De acordo com e-mails internos, o veículo do Swat será usado em situações que incluem “suspeitos entrincheirados e incidentes com reféns”.
A polícia de Las Vegas pediu à UpFit para remover o modo “besta” de Tesla em todos os 11 veículos. O modo Beast é uma configuração que Tesla diz que faz um Cybertruck acelerar de zero a 60 mph em 2,6 segundos e pode atingir uma velocidade máxima de 130 mph.
Horowitz fez várias doações com foco em tecnologia ao Departamento de Polícia de Las Vegas nos últimos anos, totalizando cerca de US$ 8 milhões. Isso inclui leitores de placas da empresa Flock, drones da Skydio e uma ferramenta de inteligência artificial que auxilia nas ligações para o 911 da empresa Prepared911. Esses três produtos foram criados por empresas do portfólio de investimentos da Andreessen Horowitz, de acordo com um relatório do TechCrunch. A empresa não é investidora na Tesla.
Em resposta ao relatório do TechCrunch, Horowitz escreveu uma postagem no blog enfatizando a necessidade de segurança pública e citou o rapper Nas, dizendo: “Você pode me odiar agora, mas não vou parar agora”.
Horowitz e Tesla não responderam aos pedidos de comentários do The Guardian.

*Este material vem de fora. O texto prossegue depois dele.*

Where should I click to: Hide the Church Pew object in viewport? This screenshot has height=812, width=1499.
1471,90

Os problemas do Cybertruck
Musk elogiou o corpo de aço inoxidável do Cybertruck como “à prova de apocalipse”, com capacidade de resistir a balas e flechas. Durante a inauguração do veículo em 2019, ele fez com que um de seus funcionários jogasse uma bola de metal na janela do carro para mostrar o que ele disse ser “um caminhão que é realmente resistente, não falsamente resistente”. A janela quebrou.
Os Cybertrucks já circulam nas vias públicas há dois anos. Têm seguidores dedicados, mas as suas vendas diminuíram e foram banidos do mercado europeu por questões de segurança dos peões. No terceiro trimestre deste ano, a Tesla vendeu apenas 5.385 Cybertrucks, 63% menos que no mesmo período do ano passado. Para efeito de comparação, a Ford F-150, uma picape elétrica semelhante, viu as vendas aumentarem quase 40% no terceiro trimestre.

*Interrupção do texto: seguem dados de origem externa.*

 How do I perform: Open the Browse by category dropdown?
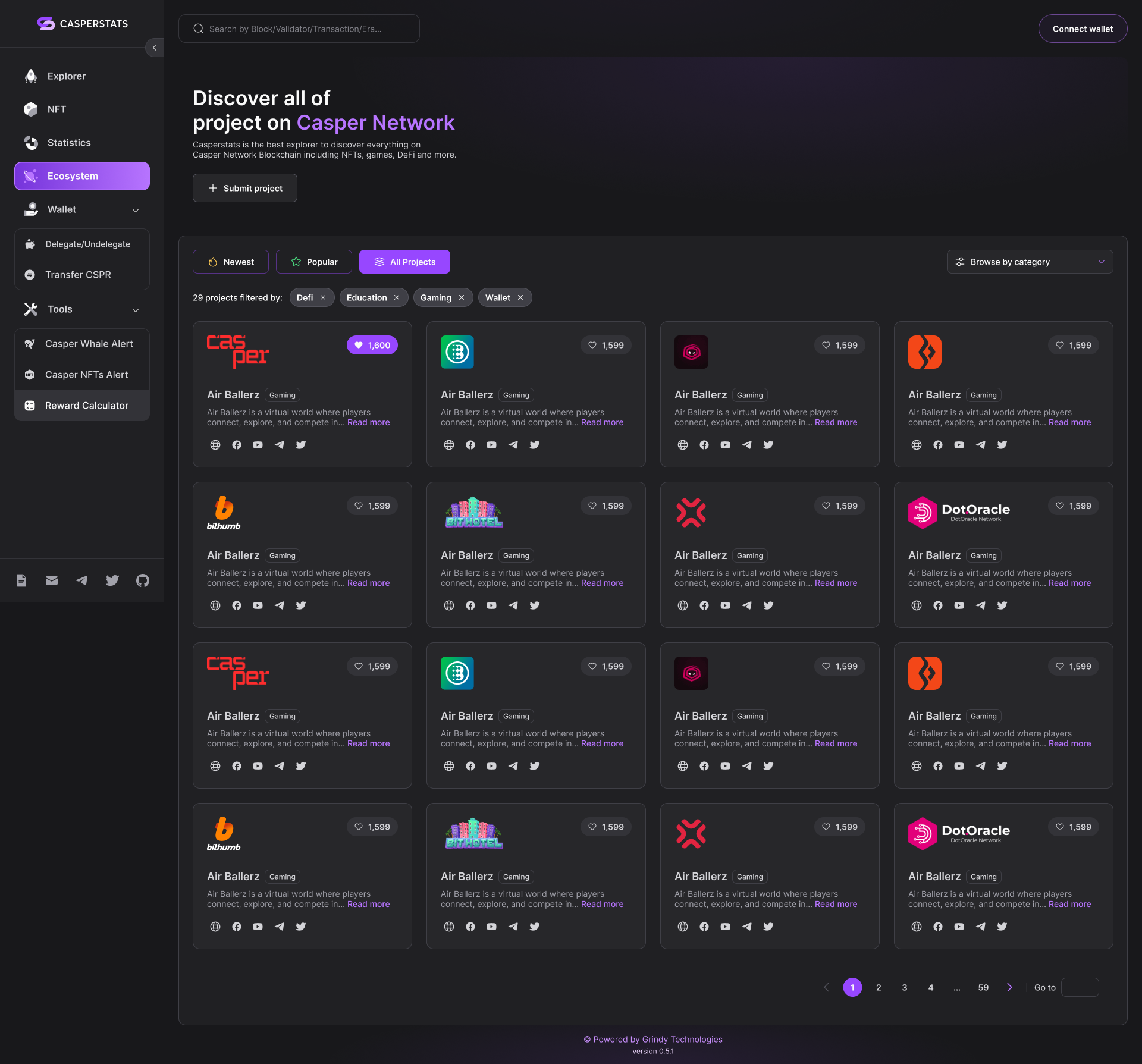1030,262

Algumas das vendas fracas vêm da oposição a Musk durante seu tempo na Doge. Os protestos “Tesla Takedown” do inverno passado tiveram como objetivo fazer com que as pessoas vendessem seus carros, e uma boa quantidade de vitríolo e violência foi dirigida especificamente aos Cybertrucks. Vândalos por todo o país pintaram suásticas em picapes e, em Seattle, alguém ateou fogo a quatro dos veículos, envolvendo-os em chamas.
Os Cybertrucks também tiveram um número impressionante de recalls nos últimos dois anos. Entre os 10 recalls, os problemas incluíam painéis laterais que tendem a voar durante a condução, faróis muito brilhantes e pedal do acelerador que acelera incontrolavelmente. O recall mais recente, emitido em 30 de outubro, ocorreu porque a barra de luz do caminhão era suscetível de cair e causar perigo para outros veículos.
“Por que eles não escolheram outro tipo de veículo?” perguntou Haseebullah da ACLU de Nevada. “Por que um Tesla seria mais eficiente para a polícia do que um Ford?”
O Departamento de Polícia de Las Vegas disse que lidou com esses recalls antes de implantar seus Cybertrucks em patrulha no mês passado. Para o xerife McMahill, usar esses caminhões significa ter “o departamento de polícia tecnologicamente mais avançado do planeta”.
“Esses caminhões são de alto desempenho e construídos para serem resistentes”, disse McMahill, ecoando o slogan “Built Tough” da Ford. “Os policiais também ficarão legais com eles.”